▶ **Problem requirements**
An exact copy of the entries is needed, with every line included.

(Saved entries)

-----

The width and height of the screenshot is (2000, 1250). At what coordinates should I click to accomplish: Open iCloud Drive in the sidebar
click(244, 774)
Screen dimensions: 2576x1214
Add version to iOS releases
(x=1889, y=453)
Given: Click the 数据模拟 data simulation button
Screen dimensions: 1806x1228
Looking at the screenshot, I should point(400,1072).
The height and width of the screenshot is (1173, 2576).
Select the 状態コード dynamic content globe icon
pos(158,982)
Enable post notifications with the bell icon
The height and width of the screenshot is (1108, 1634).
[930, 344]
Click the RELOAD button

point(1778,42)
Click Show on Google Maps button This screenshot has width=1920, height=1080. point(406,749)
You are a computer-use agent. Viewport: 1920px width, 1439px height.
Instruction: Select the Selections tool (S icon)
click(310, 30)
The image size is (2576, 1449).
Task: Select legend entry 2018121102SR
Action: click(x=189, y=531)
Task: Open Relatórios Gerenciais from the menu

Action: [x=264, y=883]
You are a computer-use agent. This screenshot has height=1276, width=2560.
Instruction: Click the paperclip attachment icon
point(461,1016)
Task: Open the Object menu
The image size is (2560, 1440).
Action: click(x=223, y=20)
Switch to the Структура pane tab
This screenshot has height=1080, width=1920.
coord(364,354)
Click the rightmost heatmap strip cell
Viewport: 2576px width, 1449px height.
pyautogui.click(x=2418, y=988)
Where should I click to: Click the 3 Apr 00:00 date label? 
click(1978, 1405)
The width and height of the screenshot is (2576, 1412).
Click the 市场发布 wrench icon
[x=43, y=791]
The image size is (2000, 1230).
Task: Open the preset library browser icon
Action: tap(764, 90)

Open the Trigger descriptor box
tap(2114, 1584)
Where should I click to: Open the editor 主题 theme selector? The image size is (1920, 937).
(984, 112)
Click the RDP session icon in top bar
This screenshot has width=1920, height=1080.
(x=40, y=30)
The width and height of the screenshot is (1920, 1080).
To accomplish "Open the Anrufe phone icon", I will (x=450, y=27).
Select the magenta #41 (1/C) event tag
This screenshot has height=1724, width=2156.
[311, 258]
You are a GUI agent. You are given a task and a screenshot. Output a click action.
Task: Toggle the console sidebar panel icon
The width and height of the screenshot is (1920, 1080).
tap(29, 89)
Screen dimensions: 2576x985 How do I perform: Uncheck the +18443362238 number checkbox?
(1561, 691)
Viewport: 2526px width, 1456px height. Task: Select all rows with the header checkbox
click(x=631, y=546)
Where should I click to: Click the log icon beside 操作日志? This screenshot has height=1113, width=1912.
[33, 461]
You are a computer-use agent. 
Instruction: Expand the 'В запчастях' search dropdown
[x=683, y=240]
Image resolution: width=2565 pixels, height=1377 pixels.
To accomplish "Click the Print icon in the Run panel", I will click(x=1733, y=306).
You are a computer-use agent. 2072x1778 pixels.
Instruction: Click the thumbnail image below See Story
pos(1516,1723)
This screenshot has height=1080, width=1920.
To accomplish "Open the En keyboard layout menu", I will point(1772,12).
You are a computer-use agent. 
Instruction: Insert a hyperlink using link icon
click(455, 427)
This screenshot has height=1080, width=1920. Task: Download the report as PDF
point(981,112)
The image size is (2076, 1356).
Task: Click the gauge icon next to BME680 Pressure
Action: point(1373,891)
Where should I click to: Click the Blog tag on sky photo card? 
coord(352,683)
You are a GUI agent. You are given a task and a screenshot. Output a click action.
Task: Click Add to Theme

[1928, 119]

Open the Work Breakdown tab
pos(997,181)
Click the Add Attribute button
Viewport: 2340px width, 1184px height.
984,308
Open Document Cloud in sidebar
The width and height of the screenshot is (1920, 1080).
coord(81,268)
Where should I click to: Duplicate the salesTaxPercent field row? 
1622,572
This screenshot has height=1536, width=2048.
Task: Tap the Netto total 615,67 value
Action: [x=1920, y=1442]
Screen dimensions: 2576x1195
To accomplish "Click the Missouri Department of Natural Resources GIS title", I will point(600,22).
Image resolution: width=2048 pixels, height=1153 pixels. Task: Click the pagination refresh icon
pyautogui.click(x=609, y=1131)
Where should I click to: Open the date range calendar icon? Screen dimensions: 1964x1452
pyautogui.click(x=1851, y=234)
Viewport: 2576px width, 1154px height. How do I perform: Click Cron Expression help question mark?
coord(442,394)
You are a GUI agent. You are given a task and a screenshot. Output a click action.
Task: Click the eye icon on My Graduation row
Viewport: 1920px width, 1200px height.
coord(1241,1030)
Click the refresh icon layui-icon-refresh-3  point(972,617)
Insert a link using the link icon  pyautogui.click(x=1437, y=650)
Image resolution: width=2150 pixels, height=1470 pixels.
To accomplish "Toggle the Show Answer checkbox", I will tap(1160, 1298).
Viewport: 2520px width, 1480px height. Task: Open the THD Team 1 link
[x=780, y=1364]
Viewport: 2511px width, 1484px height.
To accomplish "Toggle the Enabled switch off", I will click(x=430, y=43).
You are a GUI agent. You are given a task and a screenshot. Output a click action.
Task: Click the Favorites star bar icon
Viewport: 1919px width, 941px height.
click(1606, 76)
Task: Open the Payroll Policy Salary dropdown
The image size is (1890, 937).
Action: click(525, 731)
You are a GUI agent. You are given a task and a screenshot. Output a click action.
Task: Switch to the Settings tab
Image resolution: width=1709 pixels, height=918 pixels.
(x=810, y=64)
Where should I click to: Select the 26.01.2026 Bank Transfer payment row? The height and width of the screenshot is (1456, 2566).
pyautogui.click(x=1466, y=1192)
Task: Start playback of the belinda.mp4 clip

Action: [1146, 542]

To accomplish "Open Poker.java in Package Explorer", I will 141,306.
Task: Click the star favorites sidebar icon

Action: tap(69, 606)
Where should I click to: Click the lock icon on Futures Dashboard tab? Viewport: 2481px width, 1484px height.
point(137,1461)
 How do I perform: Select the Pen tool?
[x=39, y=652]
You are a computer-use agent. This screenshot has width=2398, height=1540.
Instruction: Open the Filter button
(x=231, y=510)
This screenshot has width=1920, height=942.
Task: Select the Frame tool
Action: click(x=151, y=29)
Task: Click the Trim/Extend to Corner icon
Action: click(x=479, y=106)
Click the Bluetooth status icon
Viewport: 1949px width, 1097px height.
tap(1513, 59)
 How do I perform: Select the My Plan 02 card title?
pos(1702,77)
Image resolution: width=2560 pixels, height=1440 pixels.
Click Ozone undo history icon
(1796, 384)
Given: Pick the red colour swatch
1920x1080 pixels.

-----

▶ **Task solution**
The width and height of the screenshot is (2000, 1250). At what coordinates should I click to accomplish: Open iCloud Drive in the sidebar
click(244, 774)
Screen dimensions: 2576x1214
Add version to iOS releases
(x=1889, y=453)
Given: Click the 数据模拟 data simulation button
Screen dimensions: 1806x1228
Looking at the screenshot, I should point(400,1072).
The height and width of the screenshot is (1173, 2576).
Select the 状態コード dynamic content globe icon
pos(158,982)
Enable post notifications with the bell icon
The height and width of the screenshot is (1108, 1634).
[930, 344]
Click the RELOAD button

point(1778,42)
Click Show on Google Maps button This screenshot has width=1920, height=1080. point(406,749)
You are a computer-use agent. Viewport: 1920px width, 1439px height.
Instruction: Select the Selections tool (S icon)
click(310, 30)
The image size is (2576, 1449).
Task: Select legend entry 2018121102SR
Action: click(x=189, y=531)
Task: Open Relatórios Gerenciais from the menu

Action: [x=264, y=883]
You are a computer-use agent. This screenshot has height=1276, width=2560.
Instruction: Click the paperclip attachment icon
point(461,1016)
Task: Open the Object menu
The image size is (2560, 1440).
Action: click(x=223, y=20)
Switch to the Структура pane tab
This screenshot has height=1080, width=1920.
coord(364,354)
Click the rightmost heatmap strip cell
Viewport: 2576px width, 1449px height.
pyautogui.click(x=2418, y=988)
Where should I click to: Click the 3 Apr 00:00 date label? 
click(1978, 1405)
The width and height of the screenshot is (2576, 1412).
Click the 市场发布 wrench icon
[x=43, y=791]
The image size is (2000, 1230).
Task: Open the preset library browser icon
Action: tap(764, 90)

Open the Trigger descriptor box
tap(2114, 1584)
Where should I click to: Open the editor 主题 theme selector? The image size is (1920, 937).
(984, 112)
Click the RDP session icon in top bar
This screenshot has width=1920, height=1080.
(x=40, y=30)
The width and height of the screenshot is (1920, 1080).
To accomplish "Open the Anrufe phone icon", I will (x=450, y=27).
Select the magenta #41 (1/C) event tag
This screenshot has height=1724, width=2156.
[311, 258]
You are a GUI agent. You are given a task and a screenshot. Output a click action.
Task: Toggle the console sidebar panel icon
The width and height of the screenshot is (1920, 1080).
tap(29, 89)
Screen dimensions: 2576x985 How do I perform: Uncheck the +18443362238 number checkbox?
(1561, 691)
Viewport: 2526px width, 1456px height. Task: Select all rows with the header checkbox
click(x=631, y=546)
Where should I click to: Click the log icon beside 操作日志? This screenshot has height=1113, width=1912.
[33, 461]
You are a computer-use agent. 
Instruction: Expand the 'В запчастях' search dropdown
[x=683, y=240]
Image resolution: width=2565 pixels, height=1377 pixels.
To accomplish "Click the Print icon in the Run panel", I will click(x=1733, y=306).
You are a computer-use agent. 2072x1778 pixels.
Instruction: Click the thumbnail image below See Story
pos(1516,1723)
This screenshot has height=1080, width=1920.
To accomplish "Open the En keyboard layout menu", I will point(1772,12).
You are a computer-use agent. 
Instruction: Insert a hyperlink using link icon
click(455, 427)
This screenshot has height=1080, width=1920. Task: Download the report as PDF
point(981,112)
The image size is (2076, 1356).
Task: Click the gauge icon next to BME680 Pressure
Action: point(1373,891)
Where should I click to: Click the Blog tag on sky photo card? 
coord(352,683)
You are a GUI agent. You are given a task and a screenshot. Output a click action.
Task: Click Add to Theme

[1928, 119]

Open the Work Breakdown tab
pos(997,181)
Click the Add Attribute button
Viewport: 2340px width, 1184px height.
984,308
Open Document Cloud in sidebar
The width and height of the screenshot is (1920, 1080).
coord(81,268)
Where should I click to: Duplicate the salesTaxPercent field row? 
1622,572
This screenshot has height=1536, width=2048.
Task: Tap the Netto total 615,67 value
Action: [x=1920, y=1442]
Screen dimensions: 2576x1195
To accomplish "Click the Missouri Department of Natural Resources GIS title", I will point(600,22).
Image resolution: width=2048 pixels, height=1153 pixels. Task: Click the pagination refresh icon
pyautogui.click(x=609, y=1131)
Where should I click to: Open the date range calendar icon? Screen dimensions: 1964x1452
pyautogui.click(x=1851, y=234)
Viewport: 2576px width, 1154px height. How do I perform: Click Cron Expression help question mark?
coord(442,394)
You are a GUI agent. You are given a task and a screenshot. Output a click action.
Task: Click the eye icon on My Graduation row
Viewport: 1920px width, 1200px height.
coord(1241,1030)
Click the refresh icon layui-icon-refresh-3  point(972,617)
Insert a link using the link icon  pyautogui.click(x=1437, y=650)
Image resolution: width=2150 pixels, height=1470 pixels.
To accomplish "Toggle the Show Answer checkbox", I will tap(1160, 1298).
Viewport: 2520px width, 1480px height. Task: Open the THD Team 1 link
[x=780, y=1364]
Viewport: 2511px width, 1484px height.
To accomplish "Toggle the Enabled switch off", I will click(x=430, y=43).
You are a GUI agent. You are given a task and a screenshot. Output a click action.
Task: Click the Favorites star bar icon
Viewport: 1919px width, 941px height.
click(1606, 76)
Task: Open the Payroll Policy Salary dropdown
The image size is (1890, 937).
Action: click(525, 731)
You are a GUI agent. You are given a task and a screenshot. Output a click action.
Task: Switch to the Settings tab
Image resolution: width=1709 pixels, height=918 pixels.
(x=810, y=64)
Where should I click to: Select the 26.01.2026 Bank Transfer payment row? The height and width of the screenshot is (1456, 2566).
pyautogui.click(x=1466, y=1192)
Task: Start playback of the belinda.mp4 clip

Action: [1146, 542]

To accomplish "Open Poker.java in Package Explorer", I will 141,306.
Task: Click the star favorites sidebar icon

Action: tap(69, 606)
Where should I click to: Click the lock icon on Futures Dashboard tab? Viewport: 2481px width, 1484px height.
point(137,1461)
 How do I perform: Select the Pen tool?
[x=39, y=652]
You are a computer-use agent. This screenshot has width=2398, height=1540.
Instruction: Open the Filter button
(x=231, y=510)
This screenshot has width=1920, height=942.
Task: Select the Frame tool
Action: click(x=151, y=29)
Task: Click the Trim/Extend to Corner icon
Action: click(x=479, y=106)
Click the Bluetooth status icon
Viewport: 1949px width, 1097px height.
tap(1513, 59)
 How do I perform: Select the My Plan 02 card title?
pos(1702,77)
Image resolution: width=2560 pixels, height=1440 pixels.
Click Ozone undo history icon
(1796, 384)
Given: Pick the red colour swatch
1920x1080 pixels.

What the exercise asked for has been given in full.